The current research was inspired by a recent replication and extension (Akkermans et al., 2018) of a study carried out by Gabrielsson and Juslin (1996). The original study investigated communication of emotion in music using a production-recognition paradigm. Firstly, professional musicians (including flautist, guitarists, violinists, and vocalists) were asked to perform three melodies several times; for each performance they were instructed to adjust their expressive intentions to convey a specific emotion (happy, sad, angry, fearful, tender, solemn, or without expression). Performance recordings were analyzed in terms of their musical and acoustic properties to identify the expressive cues characteristic of each emotion. These recordings were then used for listening experiments, in which participants were asked to identify performer-intended expressions. Results indicated that the performers’ intentions were mostly identified correctly, with a higher decoding accuracy for basic emotions, in accordance with Juslin’s (1995) hypothesis regarding the comparative ease of communicating basic versus complex emotions. In the replication study, emotional and musical individual differences were assessed with regard to their influence on emotion-decoding ability (Akkermans et al., 2018). Participants’ ability to accurately decode musical emotions was found to be associated with their level of musical training.

The main objectives for the current study were: firstly, to develop a short and effective Musical Emotion Discrimination Task (MEDT), which tests an individuals’ ability to decode emotions in music using a simple response format. Secondly, to examine individual differences in EI, EC, musical training, and emotional engagement in relation to their influence on perceived emotion in music, and finally, to extend previous research by investigating the contribution of low-level auditory ability to emotion decoding performance. Three experiments were carried out.

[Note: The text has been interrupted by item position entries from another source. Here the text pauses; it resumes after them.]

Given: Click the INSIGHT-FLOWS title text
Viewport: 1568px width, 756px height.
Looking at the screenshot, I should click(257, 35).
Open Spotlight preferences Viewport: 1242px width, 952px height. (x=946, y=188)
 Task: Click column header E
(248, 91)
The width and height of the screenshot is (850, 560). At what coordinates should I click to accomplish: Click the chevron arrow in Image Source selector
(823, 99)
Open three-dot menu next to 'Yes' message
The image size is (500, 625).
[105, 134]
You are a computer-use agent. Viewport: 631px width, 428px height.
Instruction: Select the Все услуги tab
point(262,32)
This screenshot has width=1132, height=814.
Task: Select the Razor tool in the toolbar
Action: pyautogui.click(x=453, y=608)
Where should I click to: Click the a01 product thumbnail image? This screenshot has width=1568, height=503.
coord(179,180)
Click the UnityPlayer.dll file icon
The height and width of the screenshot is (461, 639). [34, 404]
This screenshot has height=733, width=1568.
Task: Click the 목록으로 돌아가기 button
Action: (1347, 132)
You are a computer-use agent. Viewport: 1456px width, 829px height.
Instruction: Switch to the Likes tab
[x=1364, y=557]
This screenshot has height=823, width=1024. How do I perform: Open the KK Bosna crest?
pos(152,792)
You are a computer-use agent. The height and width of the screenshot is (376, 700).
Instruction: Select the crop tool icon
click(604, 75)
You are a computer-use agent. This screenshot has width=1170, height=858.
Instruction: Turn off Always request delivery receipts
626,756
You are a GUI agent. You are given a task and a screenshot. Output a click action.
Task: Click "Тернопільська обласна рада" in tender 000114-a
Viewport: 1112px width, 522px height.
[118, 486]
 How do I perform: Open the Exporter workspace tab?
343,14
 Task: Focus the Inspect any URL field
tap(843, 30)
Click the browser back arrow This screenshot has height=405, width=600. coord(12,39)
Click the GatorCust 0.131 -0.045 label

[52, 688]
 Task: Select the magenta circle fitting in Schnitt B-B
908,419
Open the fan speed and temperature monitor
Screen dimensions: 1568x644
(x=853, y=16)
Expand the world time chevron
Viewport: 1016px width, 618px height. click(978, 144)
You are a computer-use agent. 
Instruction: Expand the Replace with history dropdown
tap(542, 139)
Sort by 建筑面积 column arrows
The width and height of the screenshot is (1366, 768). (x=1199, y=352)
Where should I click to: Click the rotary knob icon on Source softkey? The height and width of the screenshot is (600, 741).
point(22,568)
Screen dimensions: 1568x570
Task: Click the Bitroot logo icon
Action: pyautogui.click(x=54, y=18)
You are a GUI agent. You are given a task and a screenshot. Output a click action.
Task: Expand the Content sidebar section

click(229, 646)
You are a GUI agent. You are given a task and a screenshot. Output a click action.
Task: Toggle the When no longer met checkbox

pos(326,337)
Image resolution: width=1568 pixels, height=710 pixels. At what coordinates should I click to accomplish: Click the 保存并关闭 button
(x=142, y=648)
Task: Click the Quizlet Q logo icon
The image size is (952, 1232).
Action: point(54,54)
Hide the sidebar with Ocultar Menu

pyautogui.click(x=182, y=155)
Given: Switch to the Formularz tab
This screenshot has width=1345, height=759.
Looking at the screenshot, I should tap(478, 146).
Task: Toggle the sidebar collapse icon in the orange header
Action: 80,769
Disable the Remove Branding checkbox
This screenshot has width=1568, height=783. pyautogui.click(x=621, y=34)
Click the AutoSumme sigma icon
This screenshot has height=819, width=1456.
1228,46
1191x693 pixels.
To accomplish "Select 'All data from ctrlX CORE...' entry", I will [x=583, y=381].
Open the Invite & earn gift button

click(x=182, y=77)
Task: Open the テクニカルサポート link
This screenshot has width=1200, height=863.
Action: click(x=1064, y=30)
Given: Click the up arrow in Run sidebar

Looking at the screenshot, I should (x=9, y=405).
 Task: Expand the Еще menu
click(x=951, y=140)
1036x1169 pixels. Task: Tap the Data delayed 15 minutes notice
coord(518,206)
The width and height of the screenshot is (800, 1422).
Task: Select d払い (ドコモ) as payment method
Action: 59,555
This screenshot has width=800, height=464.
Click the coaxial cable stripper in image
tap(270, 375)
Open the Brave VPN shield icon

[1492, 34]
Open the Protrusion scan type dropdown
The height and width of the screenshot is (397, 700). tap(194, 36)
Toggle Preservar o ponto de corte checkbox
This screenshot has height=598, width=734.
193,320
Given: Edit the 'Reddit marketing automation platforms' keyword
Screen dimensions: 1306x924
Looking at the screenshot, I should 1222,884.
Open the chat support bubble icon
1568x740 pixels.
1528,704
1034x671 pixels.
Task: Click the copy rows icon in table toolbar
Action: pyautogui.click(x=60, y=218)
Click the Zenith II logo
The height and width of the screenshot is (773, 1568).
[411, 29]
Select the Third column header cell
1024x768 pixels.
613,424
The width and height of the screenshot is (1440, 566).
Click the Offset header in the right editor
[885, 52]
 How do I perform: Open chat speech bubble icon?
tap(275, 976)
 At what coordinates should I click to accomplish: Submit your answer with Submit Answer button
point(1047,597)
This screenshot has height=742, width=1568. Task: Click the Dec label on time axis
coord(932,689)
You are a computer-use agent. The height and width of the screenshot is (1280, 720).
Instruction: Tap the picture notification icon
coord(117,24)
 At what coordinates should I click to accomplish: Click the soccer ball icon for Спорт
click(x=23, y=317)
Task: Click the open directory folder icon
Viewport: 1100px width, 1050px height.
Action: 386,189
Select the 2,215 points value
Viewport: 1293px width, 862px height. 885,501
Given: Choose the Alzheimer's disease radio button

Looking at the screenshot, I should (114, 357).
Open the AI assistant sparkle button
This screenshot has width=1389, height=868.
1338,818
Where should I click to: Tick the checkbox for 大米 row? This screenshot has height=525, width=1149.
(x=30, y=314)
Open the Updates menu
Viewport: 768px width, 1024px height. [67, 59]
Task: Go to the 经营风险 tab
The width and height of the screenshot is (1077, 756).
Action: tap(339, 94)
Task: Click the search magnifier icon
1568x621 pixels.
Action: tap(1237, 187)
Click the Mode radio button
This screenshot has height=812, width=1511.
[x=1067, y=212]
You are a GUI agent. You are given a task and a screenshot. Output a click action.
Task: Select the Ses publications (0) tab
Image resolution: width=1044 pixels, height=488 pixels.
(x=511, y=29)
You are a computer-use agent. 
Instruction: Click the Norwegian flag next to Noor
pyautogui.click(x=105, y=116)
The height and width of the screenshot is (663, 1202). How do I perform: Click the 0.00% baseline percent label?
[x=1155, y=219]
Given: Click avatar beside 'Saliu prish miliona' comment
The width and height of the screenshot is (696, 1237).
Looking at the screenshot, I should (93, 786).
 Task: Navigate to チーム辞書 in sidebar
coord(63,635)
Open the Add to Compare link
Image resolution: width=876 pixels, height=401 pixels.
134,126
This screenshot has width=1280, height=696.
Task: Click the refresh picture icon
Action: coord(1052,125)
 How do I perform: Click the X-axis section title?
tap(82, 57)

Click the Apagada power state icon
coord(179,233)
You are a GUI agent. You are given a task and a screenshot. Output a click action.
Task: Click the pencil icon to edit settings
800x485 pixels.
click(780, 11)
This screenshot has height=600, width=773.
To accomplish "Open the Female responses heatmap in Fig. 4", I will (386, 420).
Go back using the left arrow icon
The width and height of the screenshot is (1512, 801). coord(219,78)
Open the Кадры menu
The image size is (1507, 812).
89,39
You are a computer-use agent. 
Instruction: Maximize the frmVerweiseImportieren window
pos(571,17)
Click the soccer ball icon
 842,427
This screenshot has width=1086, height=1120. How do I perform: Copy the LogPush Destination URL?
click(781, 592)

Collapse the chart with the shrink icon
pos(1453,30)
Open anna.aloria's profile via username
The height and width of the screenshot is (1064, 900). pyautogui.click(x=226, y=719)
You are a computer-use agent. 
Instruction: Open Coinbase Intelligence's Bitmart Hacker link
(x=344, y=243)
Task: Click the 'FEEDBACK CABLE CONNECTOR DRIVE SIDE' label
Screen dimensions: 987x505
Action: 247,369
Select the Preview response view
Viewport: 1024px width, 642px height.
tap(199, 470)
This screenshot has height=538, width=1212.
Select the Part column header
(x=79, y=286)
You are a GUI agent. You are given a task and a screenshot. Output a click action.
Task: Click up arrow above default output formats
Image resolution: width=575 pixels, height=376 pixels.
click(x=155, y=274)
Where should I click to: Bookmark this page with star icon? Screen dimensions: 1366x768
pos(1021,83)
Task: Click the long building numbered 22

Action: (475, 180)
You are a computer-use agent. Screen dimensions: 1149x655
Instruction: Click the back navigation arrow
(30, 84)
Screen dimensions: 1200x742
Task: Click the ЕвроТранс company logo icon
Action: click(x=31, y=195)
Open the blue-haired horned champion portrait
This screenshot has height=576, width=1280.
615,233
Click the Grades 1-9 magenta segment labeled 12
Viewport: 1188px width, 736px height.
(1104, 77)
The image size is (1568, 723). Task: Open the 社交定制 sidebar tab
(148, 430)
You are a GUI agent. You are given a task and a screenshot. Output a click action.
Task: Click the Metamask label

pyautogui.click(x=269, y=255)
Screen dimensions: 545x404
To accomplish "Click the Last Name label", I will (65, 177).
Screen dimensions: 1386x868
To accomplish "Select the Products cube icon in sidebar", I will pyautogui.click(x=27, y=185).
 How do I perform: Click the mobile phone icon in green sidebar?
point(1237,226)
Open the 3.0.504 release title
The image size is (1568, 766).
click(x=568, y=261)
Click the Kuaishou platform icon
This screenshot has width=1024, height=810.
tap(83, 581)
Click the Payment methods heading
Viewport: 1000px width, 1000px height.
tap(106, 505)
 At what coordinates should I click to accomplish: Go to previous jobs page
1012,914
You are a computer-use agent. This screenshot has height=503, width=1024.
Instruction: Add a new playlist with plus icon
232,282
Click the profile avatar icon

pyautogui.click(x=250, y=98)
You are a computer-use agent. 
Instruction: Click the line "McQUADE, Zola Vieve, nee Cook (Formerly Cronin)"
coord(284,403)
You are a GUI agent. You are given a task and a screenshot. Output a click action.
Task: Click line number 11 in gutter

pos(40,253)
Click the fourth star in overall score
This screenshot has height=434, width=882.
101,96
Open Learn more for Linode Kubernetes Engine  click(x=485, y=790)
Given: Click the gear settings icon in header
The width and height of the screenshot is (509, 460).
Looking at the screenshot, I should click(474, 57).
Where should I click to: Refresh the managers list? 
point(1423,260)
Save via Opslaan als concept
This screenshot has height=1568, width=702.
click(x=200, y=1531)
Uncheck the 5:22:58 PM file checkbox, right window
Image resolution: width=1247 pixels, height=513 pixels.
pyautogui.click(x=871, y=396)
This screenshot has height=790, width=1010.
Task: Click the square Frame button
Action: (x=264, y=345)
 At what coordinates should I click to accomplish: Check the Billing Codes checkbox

Experiment 1 consisted of a preliminary MEDT, in which two excerpts of the same melody were presented per trial, which differed only in terms of emotional expression conveyed through the performance. Excerpts differed between trials in terms of musical features such as length, instrument, melody, target emotion and comparison emotion. Item difficulty was assessed with regard to the contribution of these features, with the expectation that they would affect task performance as found previously (Akkermans et al., 2018). Furthermore, this analysis informed a shorter test of emotion discrimination by allowing for the calibration of overall test difficulty. The short MEDT was then tested and further refined in experiment 2. The test was employed alongside other measures of relevant abilities to allow for a preliminary assessment of test validity. It was hypothesized that participants’ superior emotional, musical and perceptual abilities, would coincide with a superior ability to decode performer-intended emotions. Experiment 3 was conducted in order to further establish the usefulness of the test as a measure of musical emotion decoding by investigating the overlap between the MEDT and measures of general emotion abilities such as emotion recognition from facial and vocal stimuli, and of emotion deficits such as alexithymia. Accordingly, it was expected that performance on general emotion recognition tasks would be positively linked with MEDT performance, while self-reported levels of alexithymia would be negatively related to performance.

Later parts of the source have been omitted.